Building the Programme Committee
The programme committee (PC) is responsible for peer review. A strong PC is the single most important determinant of submission quality. Guidelines:
- Aim for PC members who are active researchers in the conference's core topics — not adjacent fields.
- Ensure geographic diversity. A PC composed entirely of researchers from one country signals a regional, not international, event.
- Confirm availability before listing anyone's name publicly. Listing people without consent is a serious professional breach.
- Each PC member should review 3–5 papers. This means you need roughly one PC member per expected 20 submissions.
- Appoint a Programme Chair who is responsible for resolving review conflicts and making final acceptance decisions. This is a significant time commitment — ensure they understand this before accepting.
Submission and Review Systems
Do not manage submissions via email. Use an established conference management system:
- EasyChair — the most widely used, free for standard use, reliable
- HotCRP — popular in computer science, strong reviewer assignment features
- Microsoft CMT — free, widely used by IEEE and ACM events
- OpenReview — increasingly common for open peer review, especially in machine learning
Configure the system at least two months before the submission deadline. Test it thoroughly — broken submission systems on the deadline day are catastrophic for your reputation.
Budget Planning
Conference budgets are driven by venue costs, catering, proceedings publication, invited speaker expenses, and administrative costs — offset by registration fees and sometimes sponsor revenue. Build a conservative budget:
- Estimate attendance pessimistically (50–60% of expected) for revenue calculations
- Add a 15% contingency buffer to all expense categories
- Set registration fees to cover costs even at minimum attendance
- Student registration fees are typically 40–60% of regular fees — budget for a substantial student proportion
- Secure institutional or sponsor support to cover fixed costs before the event, so you are not relying on registration revenue
Proceedings and Indexing
If your conference publishes proceedings, negotiate the publisher agreement well in advance. Common options:
- Springer LNCS / CCIS: Prestigious, Scopus and DBLP indexed, relatively strict acceptance and quality requirements
- IEEE Xplore: Standard for engineering and computer science, requires IEEE review process compliance
- ACM Digital Library: For ACM-affiliated events
- CEUR Workshop Proceedings: Free, open access, Scopus indexed — excellent for workshops and smaller events
Confirm indexing in writing before advertising it. Promising "proceedings will be submitted for Scopus indexing" is not the same as confirming they will be indexed.
Day-of Management
On the day, your job shifts from planning to problem-solving. Common issues and how to handle them:
- Presenter no-shows: Have a backup plan — a discussion session, a pre-recorded video, or simply moving to Q&A on previous talks.

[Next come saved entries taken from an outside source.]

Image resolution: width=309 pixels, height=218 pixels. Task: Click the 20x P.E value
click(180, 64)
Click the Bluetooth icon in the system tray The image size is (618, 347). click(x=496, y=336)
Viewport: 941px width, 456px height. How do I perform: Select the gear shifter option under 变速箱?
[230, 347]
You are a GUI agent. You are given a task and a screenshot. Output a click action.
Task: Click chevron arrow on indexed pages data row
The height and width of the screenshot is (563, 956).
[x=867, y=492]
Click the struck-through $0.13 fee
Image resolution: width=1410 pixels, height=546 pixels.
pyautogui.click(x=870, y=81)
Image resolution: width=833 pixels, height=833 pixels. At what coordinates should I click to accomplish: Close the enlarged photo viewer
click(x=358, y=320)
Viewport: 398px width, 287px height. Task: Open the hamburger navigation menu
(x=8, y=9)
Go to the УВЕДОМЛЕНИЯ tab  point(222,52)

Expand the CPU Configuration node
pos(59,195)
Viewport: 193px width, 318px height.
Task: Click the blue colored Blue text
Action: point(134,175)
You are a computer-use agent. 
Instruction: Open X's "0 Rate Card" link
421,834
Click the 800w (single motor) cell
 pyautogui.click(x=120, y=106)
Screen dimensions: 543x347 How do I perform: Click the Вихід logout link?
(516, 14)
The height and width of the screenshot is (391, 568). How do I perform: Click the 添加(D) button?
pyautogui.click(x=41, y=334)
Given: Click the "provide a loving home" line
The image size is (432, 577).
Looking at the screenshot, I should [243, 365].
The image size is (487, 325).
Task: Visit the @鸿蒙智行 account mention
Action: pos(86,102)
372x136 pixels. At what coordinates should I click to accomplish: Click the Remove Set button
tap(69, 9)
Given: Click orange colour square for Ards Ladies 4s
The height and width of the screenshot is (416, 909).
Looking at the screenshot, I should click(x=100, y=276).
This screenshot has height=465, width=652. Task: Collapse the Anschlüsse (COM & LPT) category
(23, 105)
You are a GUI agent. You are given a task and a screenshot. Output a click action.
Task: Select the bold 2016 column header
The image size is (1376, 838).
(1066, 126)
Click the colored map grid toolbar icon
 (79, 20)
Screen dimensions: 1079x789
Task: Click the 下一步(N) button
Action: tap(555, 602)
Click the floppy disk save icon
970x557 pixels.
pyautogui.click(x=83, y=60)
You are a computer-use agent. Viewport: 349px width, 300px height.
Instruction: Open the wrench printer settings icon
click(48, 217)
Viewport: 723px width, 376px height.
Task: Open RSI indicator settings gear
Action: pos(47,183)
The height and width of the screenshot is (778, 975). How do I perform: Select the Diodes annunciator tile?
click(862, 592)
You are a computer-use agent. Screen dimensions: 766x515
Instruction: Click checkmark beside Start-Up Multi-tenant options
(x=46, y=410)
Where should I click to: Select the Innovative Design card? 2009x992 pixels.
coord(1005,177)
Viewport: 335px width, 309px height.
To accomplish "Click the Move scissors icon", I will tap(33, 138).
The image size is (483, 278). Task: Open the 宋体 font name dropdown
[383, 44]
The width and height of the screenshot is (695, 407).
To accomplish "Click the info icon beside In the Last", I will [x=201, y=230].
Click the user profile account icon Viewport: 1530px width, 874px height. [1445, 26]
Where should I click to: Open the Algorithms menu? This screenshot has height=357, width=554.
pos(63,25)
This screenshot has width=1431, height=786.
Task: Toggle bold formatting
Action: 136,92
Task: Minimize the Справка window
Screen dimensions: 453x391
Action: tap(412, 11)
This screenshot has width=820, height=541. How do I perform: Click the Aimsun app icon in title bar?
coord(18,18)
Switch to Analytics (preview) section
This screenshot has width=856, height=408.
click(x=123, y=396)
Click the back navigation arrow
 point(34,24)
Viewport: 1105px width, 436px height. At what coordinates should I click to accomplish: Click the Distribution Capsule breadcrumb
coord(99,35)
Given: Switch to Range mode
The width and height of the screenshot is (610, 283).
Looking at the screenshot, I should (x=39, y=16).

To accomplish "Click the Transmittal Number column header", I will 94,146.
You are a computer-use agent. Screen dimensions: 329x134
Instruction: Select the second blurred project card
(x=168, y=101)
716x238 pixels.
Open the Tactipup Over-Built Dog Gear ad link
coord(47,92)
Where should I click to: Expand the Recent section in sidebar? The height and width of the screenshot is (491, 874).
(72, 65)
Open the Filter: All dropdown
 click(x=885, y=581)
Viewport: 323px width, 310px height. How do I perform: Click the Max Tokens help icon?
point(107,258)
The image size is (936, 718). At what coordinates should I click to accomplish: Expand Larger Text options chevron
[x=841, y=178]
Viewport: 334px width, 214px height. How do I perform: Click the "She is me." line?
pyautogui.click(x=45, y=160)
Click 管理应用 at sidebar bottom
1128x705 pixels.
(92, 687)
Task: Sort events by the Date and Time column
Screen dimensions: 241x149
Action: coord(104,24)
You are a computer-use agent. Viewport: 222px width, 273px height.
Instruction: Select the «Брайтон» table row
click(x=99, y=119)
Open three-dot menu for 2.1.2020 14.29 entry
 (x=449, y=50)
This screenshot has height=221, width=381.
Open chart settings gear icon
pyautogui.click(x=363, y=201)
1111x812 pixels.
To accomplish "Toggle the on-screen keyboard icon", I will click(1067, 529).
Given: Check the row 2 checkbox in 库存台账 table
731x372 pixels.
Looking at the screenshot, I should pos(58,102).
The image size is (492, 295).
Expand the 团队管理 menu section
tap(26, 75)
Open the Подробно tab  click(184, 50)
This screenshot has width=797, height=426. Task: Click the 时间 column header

- AV failures: Confirm the venue has on-site technical support and their contact number is in your phone.
- Registration queue overload: Pre-print name badges in alphabetical order; have enough staff at the registration desk for peak arrival times (30–60 minutes before the first session).
- Catering delays: Build 10-minute buffers into coffee breaks and lunches rather than scheduling back-to-back.
After the Conference
Within two weeks of the event:
- Send thank-you emails to PC members, volunteers, and keynote speakers
- Publish proceedings (if not already live)
- Send a post-conference survey to attendees — this data is invaluable for future editions
- Write a brief post-mortem document noting what worked, what failed, and what to change next time
Organising a conference is exhausting and deeply rewarding. The research community relies on organisers who give their time to create spaces for knowledge exchange. When it goes well — and with enough preparation, it will — the experience is one of the most professionally satisfying of an academic career.